This page gives our rules for comment moderation, guidelines to writing helpful comments, and information about commenting anonymously or with your name.

Comment Moderation Rules

If your comment breaks any of the following rules, it will likely be deleted, and you will not get a notification or an explanation or a copy of the comment.

  • No celebrating, encouraging, boasting about, planning or threatening violence, assault or harm to others.
  • No celebrating, encouraging or planning suicides or self-harm.  No details about suicide methods or suicidal thoughts.
  • No sexist, racist, homophobic, transphobic or other discriminatory words or comments.
  • No attacking the post author or commenters.
  • No political or religious advocacy.
  • No explicit details of sexual activity.
  • No overtures for dating or sex (hitting on people). 
  • No advertising of products or services.
  • No excessive profanity.
  • Threads that have gone far off topic.
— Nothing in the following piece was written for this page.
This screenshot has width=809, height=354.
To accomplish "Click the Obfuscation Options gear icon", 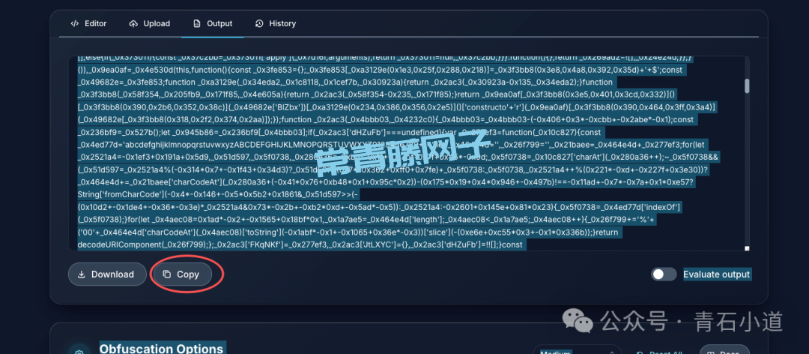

If you read a comment that breaks these rules or is otherwise offensive, please contact us and include the comment’s URL from your browser address bar.  Thank you.

If your comment is not approved, this is not a rejection of you as a person, just deletion of a few words that are not appropriate for this website.  You are free to find somewhere else on the internet that will publish your thoughts. 

If your comment has a lot of value, the site administrator may edit out a problematic word or section, or add a warning note, then publish it with an indication of the editing.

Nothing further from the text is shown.